THE PROBLEM: Count the lines of the data that have the word "dialog", then report the number without anything else.

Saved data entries

....

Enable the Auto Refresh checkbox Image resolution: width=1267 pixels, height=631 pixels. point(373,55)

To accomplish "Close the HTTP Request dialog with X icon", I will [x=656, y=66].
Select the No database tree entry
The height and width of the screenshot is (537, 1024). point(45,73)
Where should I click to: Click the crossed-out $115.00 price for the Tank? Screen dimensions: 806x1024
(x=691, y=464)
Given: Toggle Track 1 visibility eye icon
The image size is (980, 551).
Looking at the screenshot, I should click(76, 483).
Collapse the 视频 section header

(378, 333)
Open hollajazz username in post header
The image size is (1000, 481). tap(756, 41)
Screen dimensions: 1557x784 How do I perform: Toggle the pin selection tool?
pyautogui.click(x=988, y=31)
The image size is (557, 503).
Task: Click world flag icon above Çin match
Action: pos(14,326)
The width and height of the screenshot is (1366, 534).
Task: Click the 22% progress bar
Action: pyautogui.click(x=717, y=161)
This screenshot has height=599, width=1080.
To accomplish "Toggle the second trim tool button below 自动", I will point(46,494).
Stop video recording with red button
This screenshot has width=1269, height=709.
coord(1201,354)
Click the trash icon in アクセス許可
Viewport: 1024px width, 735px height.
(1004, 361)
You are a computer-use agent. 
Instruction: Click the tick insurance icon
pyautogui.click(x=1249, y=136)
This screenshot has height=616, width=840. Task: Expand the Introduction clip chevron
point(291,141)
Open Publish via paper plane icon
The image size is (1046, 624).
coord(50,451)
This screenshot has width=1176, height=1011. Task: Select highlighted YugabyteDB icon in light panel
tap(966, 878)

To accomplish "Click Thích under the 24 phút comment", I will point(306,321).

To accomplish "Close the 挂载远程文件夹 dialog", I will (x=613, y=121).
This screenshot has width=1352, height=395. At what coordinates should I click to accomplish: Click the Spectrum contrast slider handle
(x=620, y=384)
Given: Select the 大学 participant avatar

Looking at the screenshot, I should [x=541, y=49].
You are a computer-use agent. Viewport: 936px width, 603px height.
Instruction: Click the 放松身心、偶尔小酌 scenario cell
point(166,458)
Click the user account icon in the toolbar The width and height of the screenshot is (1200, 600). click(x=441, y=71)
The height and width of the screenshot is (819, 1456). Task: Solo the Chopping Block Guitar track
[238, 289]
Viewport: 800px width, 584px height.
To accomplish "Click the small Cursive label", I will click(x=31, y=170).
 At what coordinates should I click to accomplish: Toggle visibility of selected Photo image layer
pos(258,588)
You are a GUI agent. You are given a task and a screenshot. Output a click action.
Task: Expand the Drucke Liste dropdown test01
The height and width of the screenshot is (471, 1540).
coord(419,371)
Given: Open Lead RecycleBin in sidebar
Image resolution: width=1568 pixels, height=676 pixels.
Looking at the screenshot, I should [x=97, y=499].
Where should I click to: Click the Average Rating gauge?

....

ANSWER TO THIS EXERCISE: 2